Firstly, I'm new to this site and find it very encouraging that the industry has a forum such as this. I look forward to participating.
In reviewing a prior dialogue (June 2002 - now closed thus this message 'reopening' the matter), Staci Atwood asked, "My boss has a tree that is dying from a disease, and the neighbors are threatening a lawsuit if something happens to their trees because of this. What is his legal responsibility in this case?"
There were many responses, however everyone was guilty of a very common reaction to such a question which is the offering of their opinion on the possible legal outcome.
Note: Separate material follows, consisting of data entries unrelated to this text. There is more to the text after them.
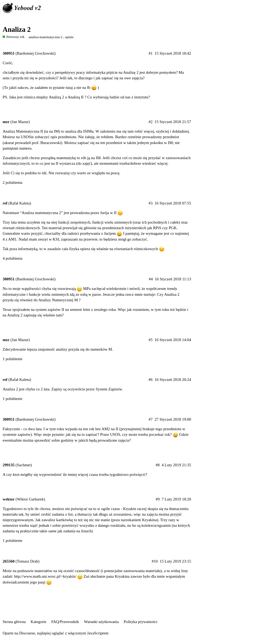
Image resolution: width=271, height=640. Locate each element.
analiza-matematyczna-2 (45, 37)
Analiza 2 (17, 29)
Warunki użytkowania (101, 622)
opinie (69, 37)
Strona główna (14, 622)
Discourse (27, 633)
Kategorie (38, 622)
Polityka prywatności (140, 622)
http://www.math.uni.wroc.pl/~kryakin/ (45, 576)
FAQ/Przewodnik (65, 622)
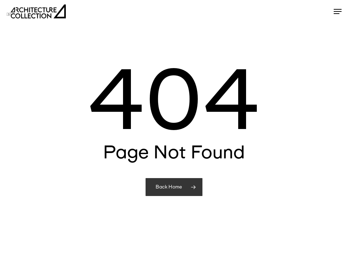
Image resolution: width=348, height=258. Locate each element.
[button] (338, 11)
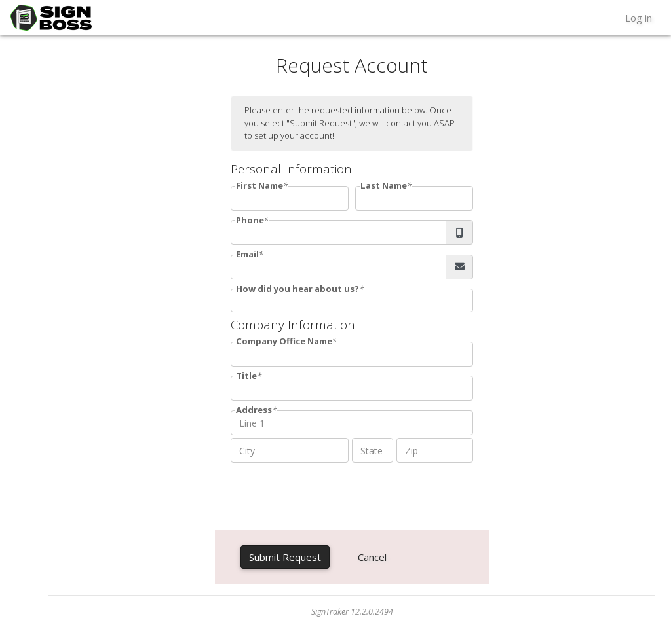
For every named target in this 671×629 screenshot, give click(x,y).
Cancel (372, 557)
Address (254, 410)
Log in (638, 17)
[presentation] (330, 493)
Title (246, 376)
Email (247, 254)
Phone (250, 220)
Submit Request (285, 557)
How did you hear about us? (297, 289)
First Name (259, 185)
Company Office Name (284, 341)
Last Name (383, 185)
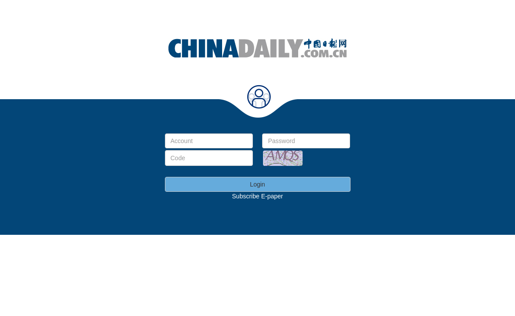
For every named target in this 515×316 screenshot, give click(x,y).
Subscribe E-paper (257, 196)
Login (257, 184)
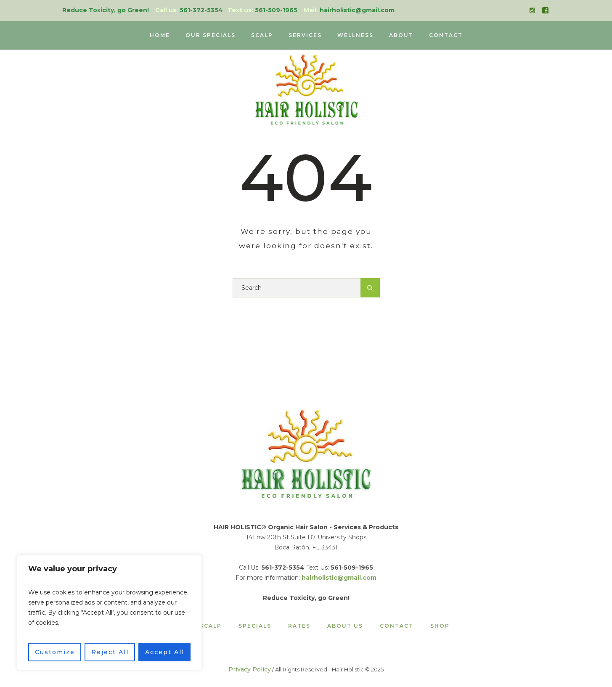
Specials (254, 626)
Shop (440, 626)
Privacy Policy (249, 669)
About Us (345, 626)
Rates (299, 626)
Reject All (110, 652)
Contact (396, 626)
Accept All (164, 652)
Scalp (211, 626)
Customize (55, 652)
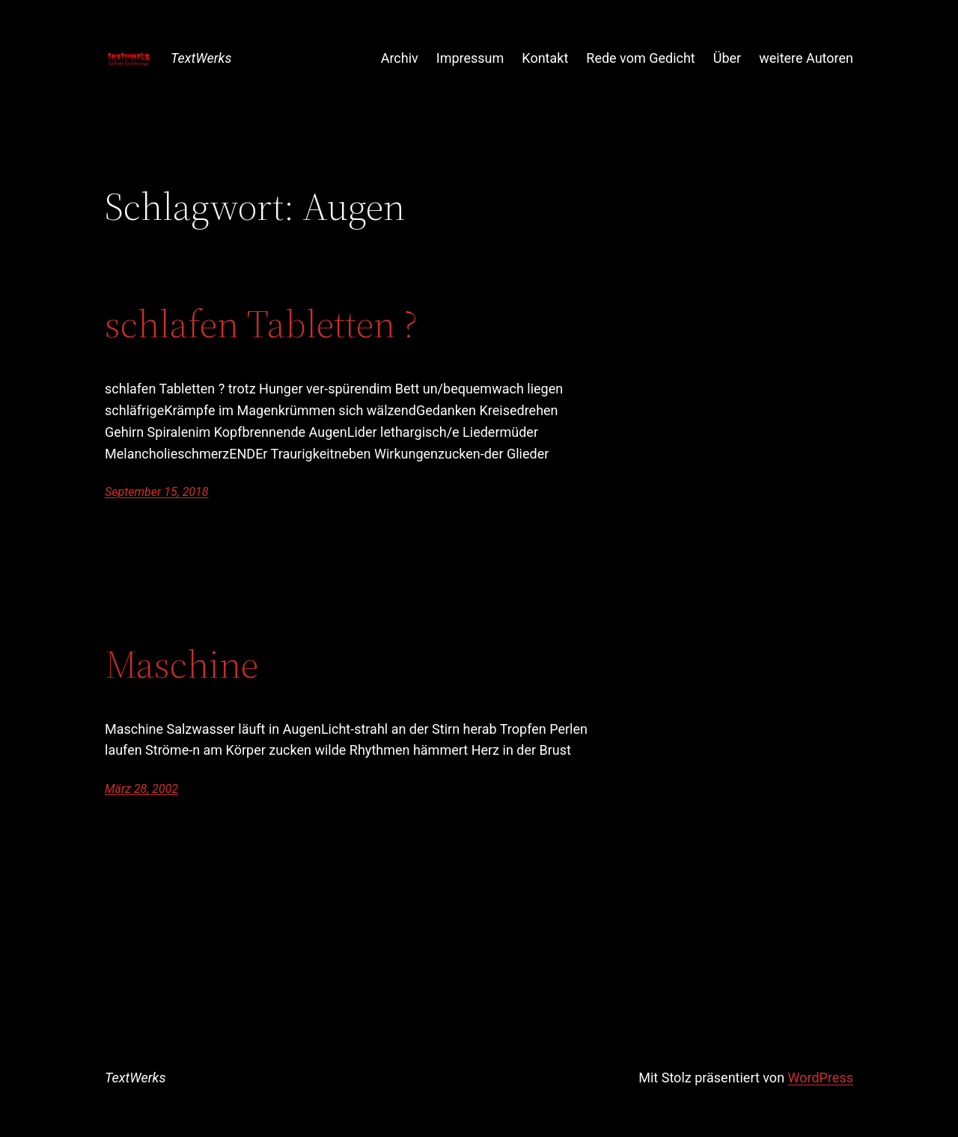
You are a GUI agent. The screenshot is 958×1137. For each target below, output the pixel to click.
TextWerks (201, 58)
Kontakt (545, 58)
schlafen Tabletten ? (261, 323)
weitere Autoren (806, 58)
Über (727, 58)
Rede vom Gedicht (640, 58)
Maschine (181, 664)
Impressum (470, 58)
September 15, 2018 (157, 492)
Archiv (399, 58)
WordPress (820, 1077)
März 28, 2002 (141, 789)
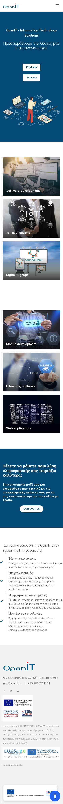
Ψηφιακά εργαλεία (13, 765)
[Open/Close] (57, 5)
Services (31, 77)
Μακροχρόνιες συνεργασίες (27, 595)
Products (31, 67)
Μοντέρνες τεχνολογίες (25, 613)
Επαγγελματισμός (20, 573)
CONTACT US (31, 508)
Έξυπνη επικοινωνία (22, 558)
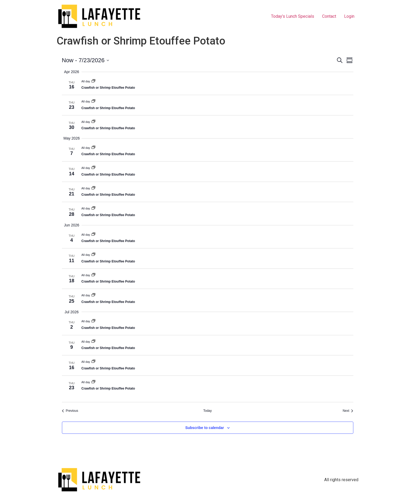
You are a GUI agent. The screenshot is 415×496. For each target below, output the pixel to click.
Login (349, 16)
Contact (329, 16)
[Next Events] (348, 411)
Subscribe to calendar (204, 428)
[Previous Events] (70, 411)
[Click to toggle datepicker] (85, 60)
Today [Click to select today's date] (207, 411)
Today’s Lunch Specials (292, 16)
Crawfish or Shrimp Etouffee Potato (108, 88)
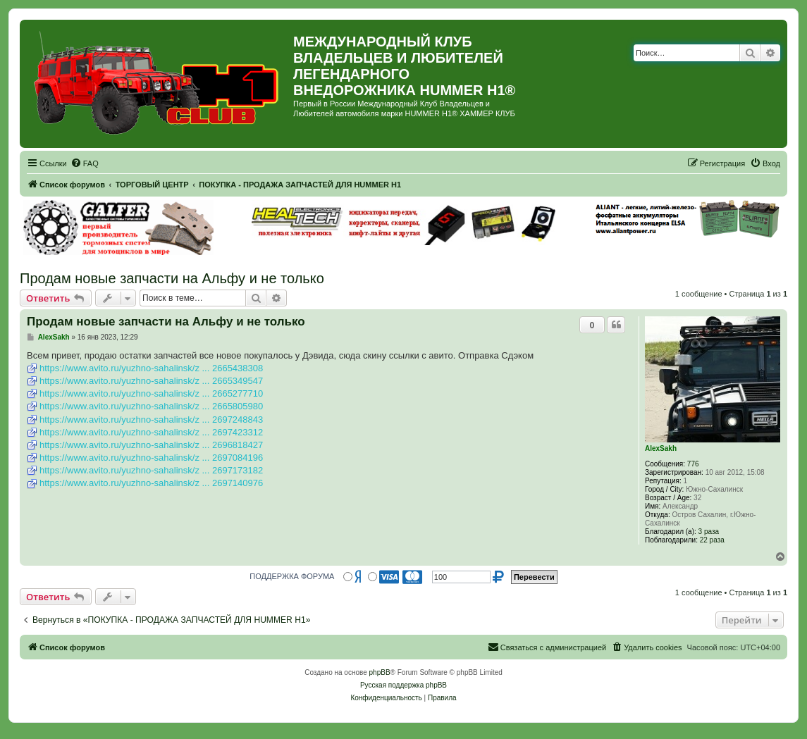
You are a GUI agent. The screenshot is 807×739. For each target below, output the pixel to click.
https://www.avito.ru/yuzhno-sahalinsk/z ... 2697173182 (151, 470)
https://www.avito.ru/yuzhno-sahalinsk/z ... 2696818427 (151, 445)
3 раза (709, 531)
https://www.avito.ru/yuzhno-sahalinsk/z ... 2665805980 (151, 406)
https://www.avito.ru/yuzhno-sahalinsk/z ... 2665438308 (151, 368)
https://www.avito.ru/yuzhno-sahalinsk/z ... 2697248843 (151, 419)
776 (693, 464)
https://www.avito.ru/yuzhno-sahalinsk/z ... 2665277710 (151, 393)
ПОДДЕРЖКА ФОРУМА (292, 576)
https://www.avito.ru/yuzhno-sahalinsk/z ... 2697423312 (151, 432)
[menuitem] (84, 163)
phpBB (379, 672)
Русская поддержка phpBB (403, 685)
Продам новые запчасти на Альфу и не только (172, 278)
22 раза (712, 540)
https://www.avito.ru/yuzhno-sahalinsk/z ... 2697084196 (151, 457)
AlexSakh (661, 448)
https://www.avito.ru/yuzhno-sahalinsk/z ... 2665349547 (151, 380)
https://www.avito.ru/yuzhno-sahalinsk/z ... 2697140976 (151, 483)
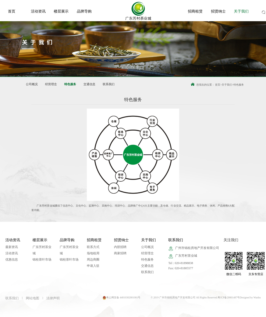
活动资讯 (38, 11)
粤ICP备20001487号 (229, 297)
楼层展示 (61, 11)
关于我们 (241, 11)
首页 (11, 11)
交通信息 (89, 84)
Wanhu (257, 297)
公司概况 (32, 84)
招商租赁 (195, 11)
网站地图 (32, 298)
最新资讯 (11, 247)
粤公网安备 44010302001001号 (123, 297)
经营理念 (51, 84)
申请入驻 (93, 266)
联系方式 (93, 247)
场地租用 (93, 253)
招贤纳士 (218, 11)
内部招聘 (120, 247)
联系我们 (109, 84)
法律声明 (53, 298)
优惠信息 (11, 259)
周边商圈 (93, 259)
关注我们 (231, 240)
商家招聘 (120, 253)
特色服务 (70, 84)
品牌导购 (84, 11)
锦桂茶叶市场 (42, 259)
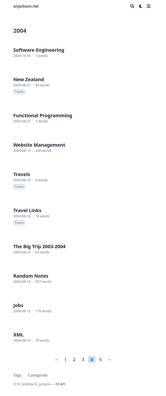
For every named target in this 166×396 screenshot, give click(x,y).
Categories (38, 375)
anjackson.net (26, 6)
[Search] (132, 6)
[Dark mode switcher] (141, 6)
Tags (17, 375)
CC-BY (60, 384)
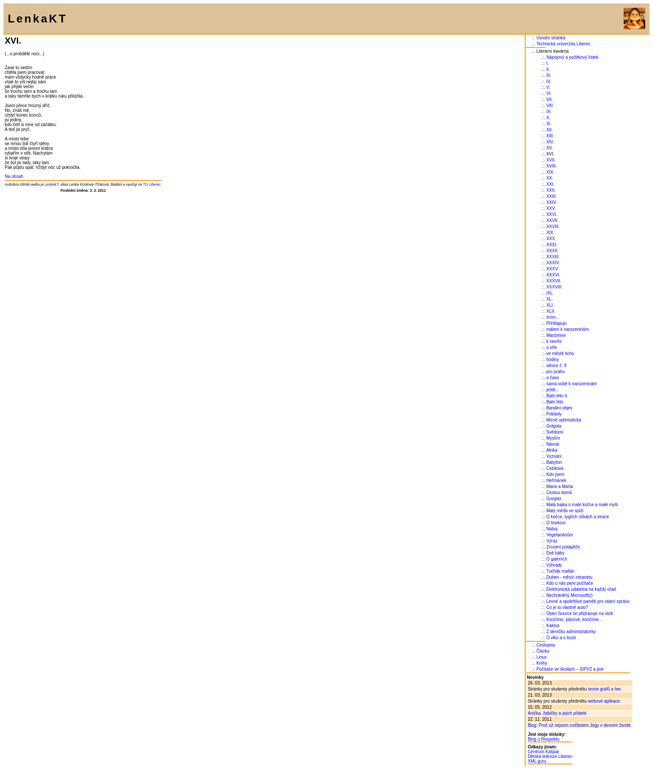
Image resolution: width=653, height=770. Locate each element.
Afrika (552, 450)
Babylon (554, 462)
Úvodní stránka (550, 37)
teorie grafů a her (604, 689)
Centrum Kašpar (543, 751)
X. (548, 117)
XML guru (537, 761)
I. (547, 63)
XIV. (550, 141)
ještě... (552, 389)
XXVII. (552, 220)
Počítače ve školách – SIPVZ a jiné (570, 669)
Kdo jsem (555, 474)
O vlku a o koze (561, 637)
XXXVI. (553, 275)
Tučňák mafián (560, 571)
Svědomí (554, 432)
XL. (549, 299)
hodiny (552, 359)
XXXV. (552, 268)
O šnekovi (555, 522)
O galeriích (556, 559)
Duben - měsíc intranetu (569, 577)
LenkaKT (51, 184)
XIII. (550, 135)
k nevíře (554, 341)
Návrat (552, 444)
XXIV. (551, 202)
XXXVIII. (554, 287)
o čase (552, 377)
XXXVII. (553, 281)
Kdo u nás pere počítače (569, 583)
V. (548, 87)
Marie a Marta (559, 486)
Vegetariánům (559, 534)
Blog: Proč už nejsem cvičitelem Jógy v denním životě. (580, 725)
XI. (549, 123)
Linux (541, 657)
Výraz (552, 541)
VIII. (550, 105)
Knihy (541, 663)
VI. (549, 93)
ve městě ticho (560, 353)
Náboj (552, 528)
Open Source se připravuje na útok (579, 613)
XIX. (550, 172)
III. (548, 75)
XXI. (550, 184)
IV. (548, 81)
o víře (551, 347)
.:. (533, 37)
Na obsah (14, 176)
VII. (549, 99)
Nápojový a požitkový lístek (572, 57)
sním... (552, 317)
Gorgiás (553, 498)
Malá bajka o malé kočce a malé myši (582, 504)
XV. (549, 148)
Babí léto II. (557, 395)
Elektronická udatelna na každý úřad (581, 589)
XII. (549, 129)
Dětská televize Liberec (550, 756)
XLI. (550, 305)
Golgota (553, 426)
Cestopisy (545, 645)
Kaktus (553, 625)
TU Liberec (152, 184)
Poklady (554, 414)
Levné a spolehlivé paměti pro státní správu (588, 601)
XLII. (550, 311)
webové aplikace (604, 701)
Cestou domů (559, 492)
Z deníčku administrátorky (571, 631)
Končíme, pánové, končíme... (574, 619)
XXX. (551, 238)
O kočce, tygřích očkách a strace (577, 516)
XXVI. (552, 214)
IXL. (550, 293)
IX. (549, 111)
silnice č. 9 (556, 365)
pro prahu (555, 371)
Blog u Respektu (543, 739)
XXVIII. (553, 226)
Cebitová (554, 468)
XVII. (551, 160)
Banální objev (559, 408)
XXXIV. (553, 262)
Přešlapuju (556, 323)
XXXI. (552, 244)
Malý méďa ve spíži (564, 510)
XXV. (551, 208)
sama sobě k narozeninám (571, 383)
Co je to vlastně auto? (567, 607)
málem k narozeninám (567, 329)
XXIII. (551, 196)
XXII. (551, 190)
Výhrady (554, 565)
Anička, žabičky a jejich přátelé (557, 713)
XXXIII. (553, 256)
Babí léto (554, 401)
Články (543, 651)
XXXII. (552, 250)
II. (548, 69)
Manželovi (556, 335)
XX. (549, 178)
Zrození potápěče (563, 547)
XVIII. (551, 166)
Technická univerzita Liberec (563, 43)
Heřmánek (556, 480)
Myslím (553, 438)
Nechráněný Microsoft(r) (569, 595)
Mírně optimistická (563, 420)
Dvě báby (555, 553)
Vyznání (554, 456)
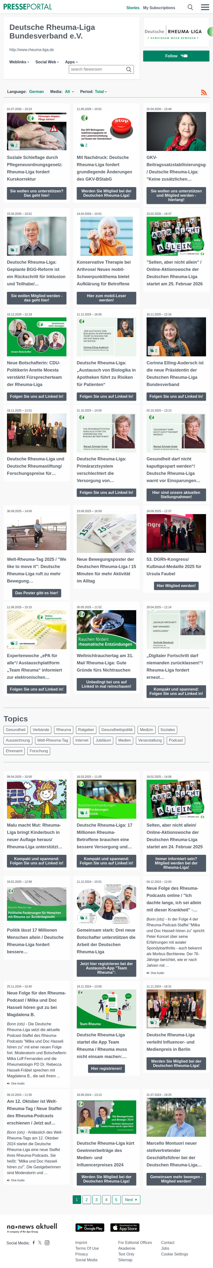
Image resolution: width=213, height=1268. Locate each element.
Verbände (41, 737)
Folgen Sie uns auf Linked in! (36, 694)
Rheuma (63, 737)
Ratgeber (86, 737)
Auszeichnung (18, 748)
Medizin (146, 737)
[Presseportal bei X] (38, 1256)
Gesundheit (16, 737)
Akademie (126, 1261)
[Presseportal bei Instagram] (45, 1255)
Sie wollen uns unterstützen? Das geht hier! (37, 193)
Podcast (176, 748)
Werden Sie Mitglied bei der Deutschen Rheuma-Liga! (106, 193)
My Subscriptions (159, 8)
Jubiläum (103, 748)
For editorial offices (135, 1255)
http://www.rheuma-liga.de (31, 50)
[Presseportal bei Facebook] (32, 1256)
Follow (176, 56)
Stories (132, 8)
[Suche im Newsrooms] (101, 69)
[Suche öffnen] (190, 7)
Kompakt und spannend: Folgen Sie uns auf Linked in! (176, 696)
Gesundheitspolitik (117, 737)
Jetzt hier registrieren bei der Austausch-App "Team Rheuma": (106, 974)
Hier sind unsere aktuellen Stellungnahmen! (176, 498)
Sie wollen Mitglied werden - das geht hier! (36, 297)
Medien (124, 748)
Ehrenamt (14, 758)
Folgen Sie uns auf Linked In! (36, 397)
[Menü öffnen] (205, 7)
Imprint (81, 1255)
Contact (167, 1255)
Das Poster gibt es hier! (36, 596)
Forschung (39, 758)
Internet (81, 748)
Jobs (165, 1261)
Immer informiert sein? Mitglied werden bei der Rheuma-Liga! (176, 870)
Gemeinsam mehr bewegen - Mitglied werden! (176, 1191)
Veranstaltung (150, 748)
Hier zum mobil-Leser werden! (106, 297)
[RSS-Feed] (204, 92)
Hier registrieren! (106, 1075)
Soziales (168, 737)
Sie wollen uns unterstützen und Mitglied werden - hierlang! (176, 195)
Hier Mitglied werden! (176, 589)
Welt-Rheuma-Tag (52, 748)
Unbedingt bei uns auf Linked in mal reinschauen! (106, 687)
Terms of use (87, 1261)
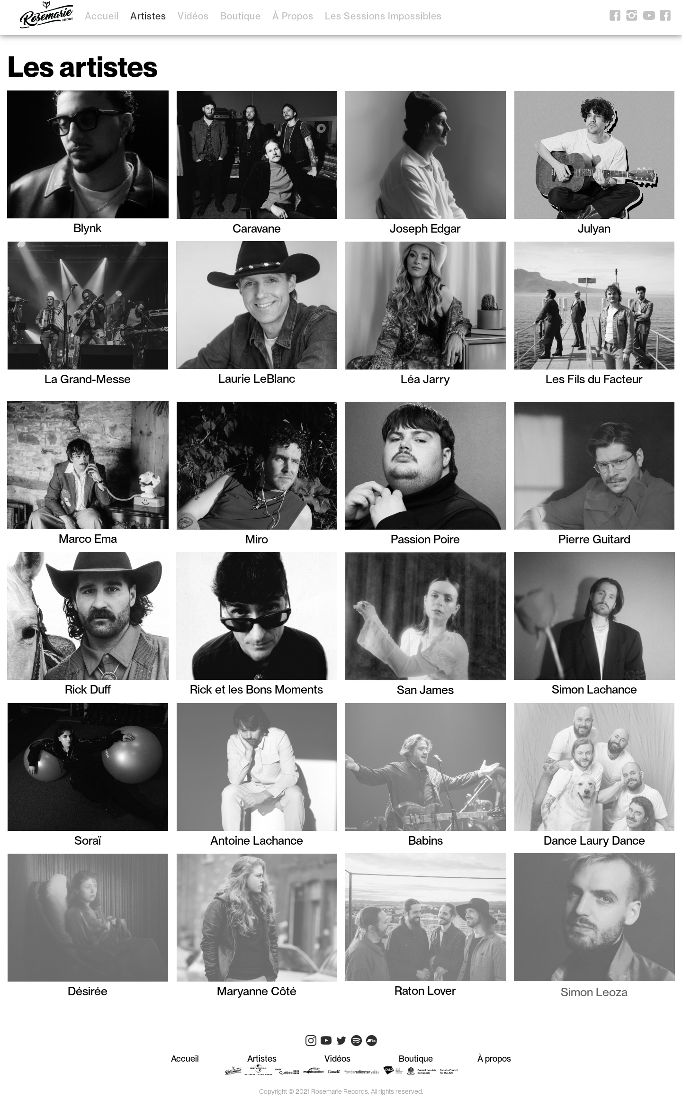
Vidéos (193, 16)
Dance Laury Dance (594, 839)
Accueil (102, 16)
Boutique (240, 16)
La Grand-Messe (88, 378)
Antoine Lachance (256, 839)
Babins (425, 839)
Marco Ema (88, 537)
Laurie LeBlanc (256, 377)
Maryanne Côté (256, 990)
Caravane (257, 227)
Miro (256, 538)
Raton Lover (425, 989)
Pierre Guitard (594, 538)
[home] (46, 17)
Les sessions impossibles (383, 16)
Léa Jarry (425, 378)
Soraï (87, 839)
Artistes (148, 16)
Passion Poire (425, 538)
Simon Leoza (594, 992)
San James (425, 688)
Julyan (594, 227)
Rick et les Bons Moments (256, 688)
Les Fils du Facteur (594, 378)
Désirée (88, 990)
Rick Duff (88, 688)
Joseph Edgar (425, 227)
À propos (293, 16)
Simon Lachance (594, 688)
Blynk (87, 227)
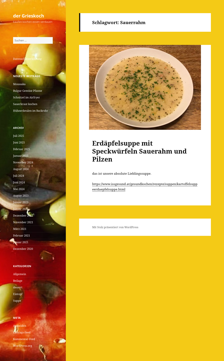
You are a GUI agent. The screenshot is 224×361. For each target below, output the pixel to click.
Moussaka (19, 84)
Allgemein (19, 274)
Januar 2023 (20, 202)
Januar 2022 (20, 209)
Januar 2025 (20, 156)
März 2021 (19, 229)
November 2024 (23, 162)
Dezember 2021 (23, 215)
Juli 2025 (18, 136)
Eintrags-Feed (22, 332)
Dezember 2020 (23, 249)
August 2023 (21, 195)
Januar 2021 (20, 242)
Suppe (17, 300)
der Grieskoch (28, 16)
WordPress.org (22, 346)
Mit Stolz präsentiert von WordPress (115, 227)
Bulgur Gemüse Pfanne (27, 91)
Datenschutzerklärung (27, 59)
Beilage (17, 281)
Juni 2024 (19, 182)
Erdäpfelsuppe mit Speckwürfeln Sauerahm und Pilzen (139, 151)
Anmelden (19, 326)
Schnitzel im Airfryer (26, 97)
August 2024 (21, 169)
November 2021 (23, 222)
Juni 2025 (19, 142)
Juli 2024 (18, 176)
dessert (17, 287)
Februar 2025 (21, 149)
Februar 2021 (21, 235)
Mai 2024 (19, 189)
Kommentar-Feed (24, 339)
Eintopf (17, 294)
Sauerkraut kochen (25, 104)
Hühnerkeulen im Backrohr (30, 111)
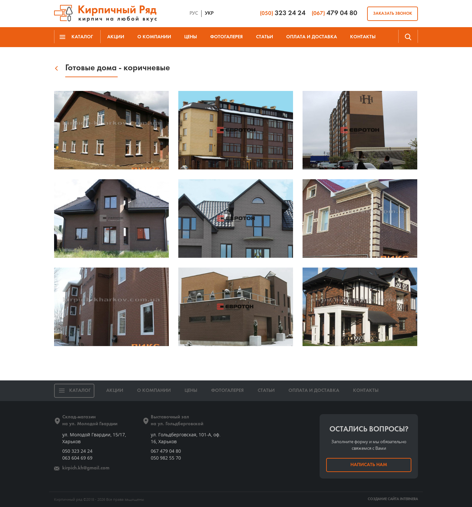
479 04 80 (334, 13)
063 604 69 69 (77, 458)
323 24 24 (282, 13)
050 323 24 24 (77, 451)
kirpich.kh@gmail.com (85, 468)
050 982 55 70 (166, 458)
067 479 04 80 (166, 451)
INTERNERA (409, 499)
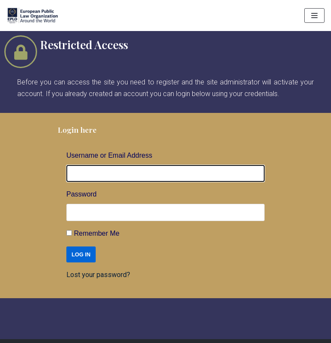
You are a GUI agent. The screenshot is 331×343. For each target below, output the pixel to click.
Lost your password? (98, 275)
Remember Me (96, 233)
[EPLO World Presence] (32, 15)
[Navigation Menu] (314, 15)
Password (81, 194)
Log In (81, 254)
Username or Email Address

I'll offer my somewhat qualified opinion on the likely outcome in a moment, however let's first answer Staci's question. She asked 'what is his legal responsibility'. Well, his immediate legal responsibility is to appropriately respond to the lawsuit. It doesn't matter whether he thinks he could be liable or whether arborists or even lawyers think he could be liable. The issue of liability will be determined during the course of the legal proceedings. His first 'responsibility' is to file a defence and then to participate as defendant in the action. He cannot avoid this.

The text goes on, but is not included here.